The right atoms are there, but what are those extra square brackets for? The answer is that if we want to construct a set with values using set(), we have to pass those values in a single object, such as a list. This syntax:

set('Na', 'Fe', 'Si', 'Pd')

does not work, even though it seems more natural. On the other hand, this means that we can construct a set from almost anything that a for loop can iterate over:

>>> set('lithium')
set(['i', 'h', 'm', 'l', 'u', 't'])

But hang on: if we're adding characters to the set in the order 'l', 'i', 't', 'h', 'i', 'u', 'm', why does Python show them in the order 'i', 'h', 'm', 'l', 'u', 't'? To answer that question, we need to look at how sets are actually stored, and why they're stored that way.

Key Points

  • Use sets to store distinct unique values.
  • Create sets using set() or {v1, v2, ...}.
  • Sets are mutable, i.e., they can be updated in place like lists.
  • A loop over a set produces each element once, in arbitrary order.
  • Use sets to find unique things.

Challenges

  1. Mathematicians are quite comfortable negating sets: for example, the negation of the set {1, 2} is all numbers that aren't 1 or 2. Why don't Python's sets have a not operator?
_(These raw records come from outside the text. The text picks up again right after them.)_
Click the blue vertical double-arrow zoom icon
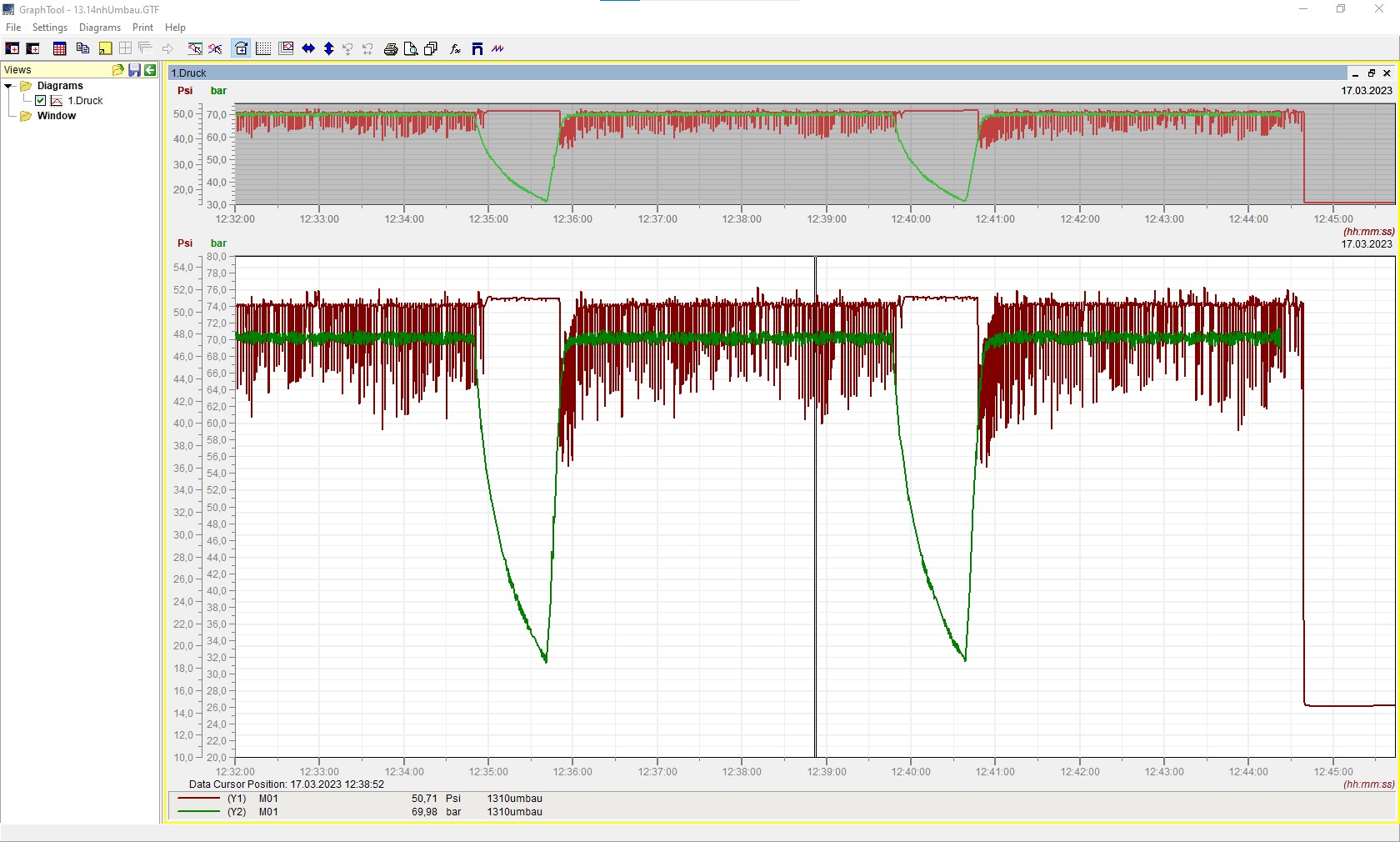Screen dimensions: 1400x842 tap(329, 49)
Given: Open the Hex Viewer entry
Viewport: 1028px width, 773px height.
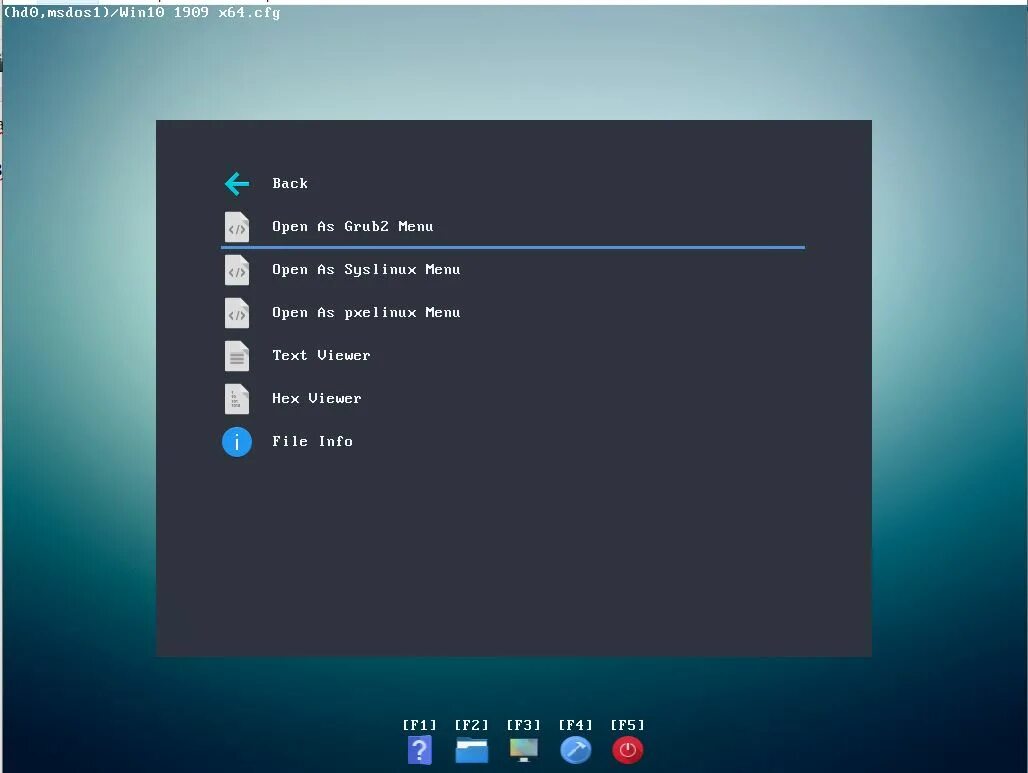Looking at the screenshot, I should pos(316,398).
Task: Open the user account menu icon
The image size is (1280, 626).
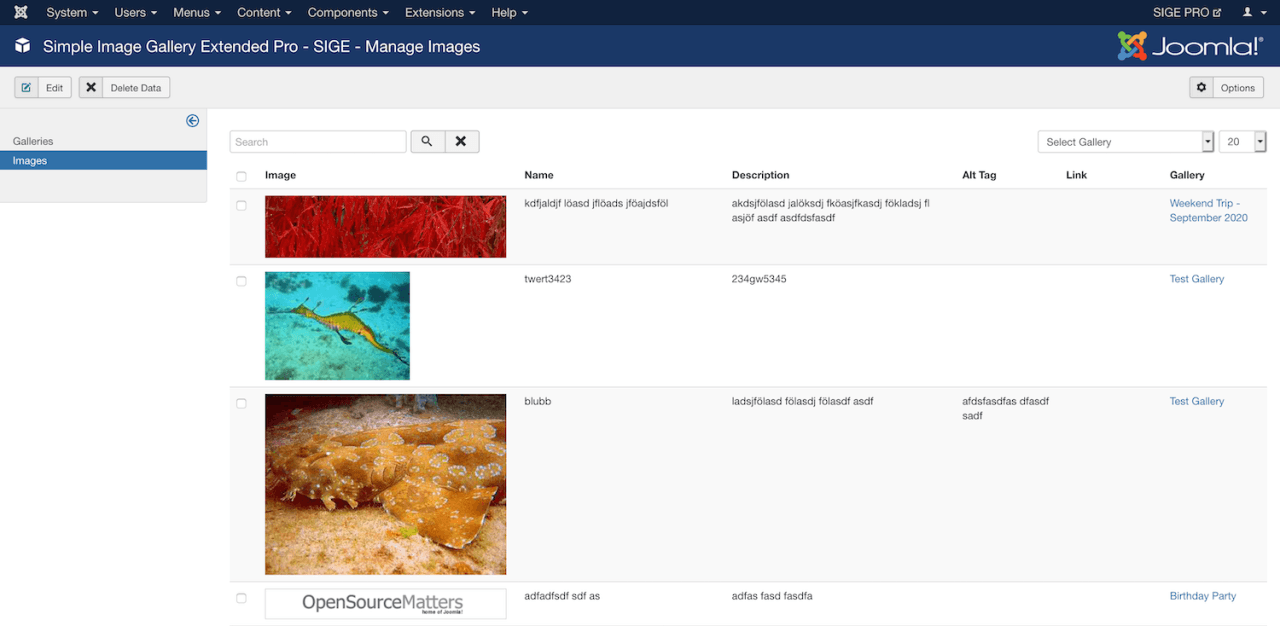Action: point(1248,13)
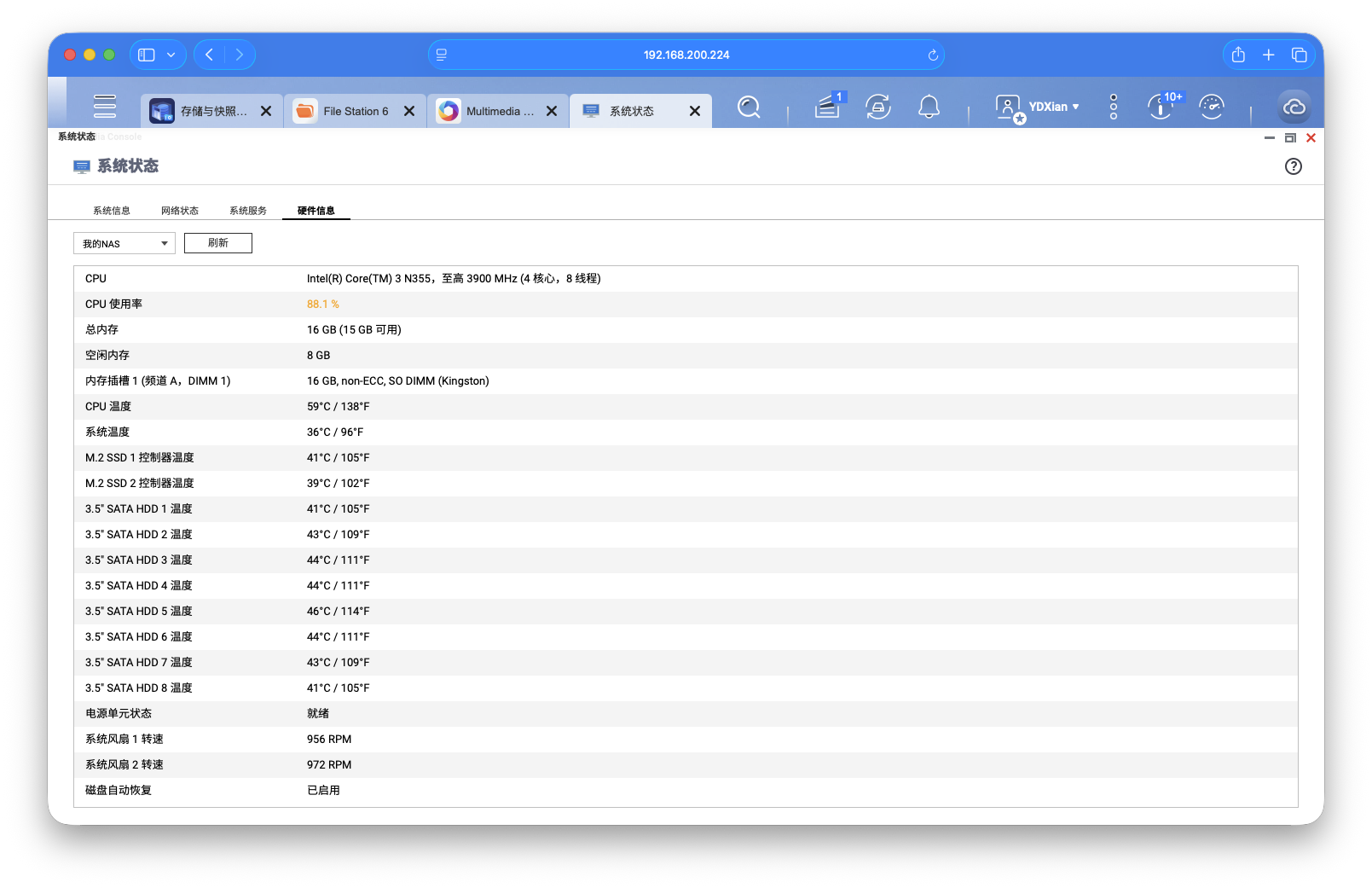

  2. Fan has created a set containing the names of five noble gases:

    >>> print gases
    set(['helium', 'argon', 'neon', 'xenon', 'radon'])
    

    He would like to print them in alphabetical order. What is one simple way to do this? (Hint: the list function converts its arguments to a list.)

  3. Fan has the following code:

    left = {'He', 'Ar', 'Ne'}
    right = set()
    while len(left) > len(right):
        temp = left.pop()
        right.add(temp)
    

    What values could left and right have after this code is finished running? Explain why your answer makes this code hard to test.

  4. Fan has written the following code:

    left = {'He', 'Ar', 'Ne'}
    right = {'Ar', 'Xe'}
    for element in left:                # X
        if element not in right:        # X
            right.add(element)          # X
    assert left.issubset(right)
    

    What single line could be used in place of the three marked with 'X' to achieve the same effect?

  5. Fan has written a program to print the names of the distinct atoms in a data file:

    # Print the name of each atom in the data file once.
    reader = open('atoms.txt', 'r')
    seen = set()
    for line in reader:
        name = line.strip()
        if name in seen:
            print name
        else:
            seen.add(name)
    reader.close()
    

    When he runs the program on this data file:

    Na
    Fe
    Na
    

    it only prints:

    Na
    

    What is the simplest change you can make to the program so that it produces the correct answer?

Storage

Notebook

Objectives

  • Draw a diagram showing how hash tables are implemented, and correctly label the main parts.
  • Explain the purpose of a hash function.
  • Explain why using mutable values as keys in a hash table can cause problems.
  • Correctly identify the error messages Python produces when programs try to put mutable values in hashed data structures.
  • Explain the similarities and differences between tuples and lists.
  • Explain why using tuples is better than concatenating values when storing multi-part data in hashed data structures.

Lesson

Let's create a set, add the string 'lithium' to it (as a single item, not character by character), and print the result:

>>> things = set()
>>> things.add('lithium')
>>> print things
set(['lithium'])

As expected, the string is in the set. Now let's try adding a list to the same set:

>>> things.add([1, 2, 3])
TypeError: unhashable type: 'list'

Why doesn't that work? And what does that word "unhashable" mean?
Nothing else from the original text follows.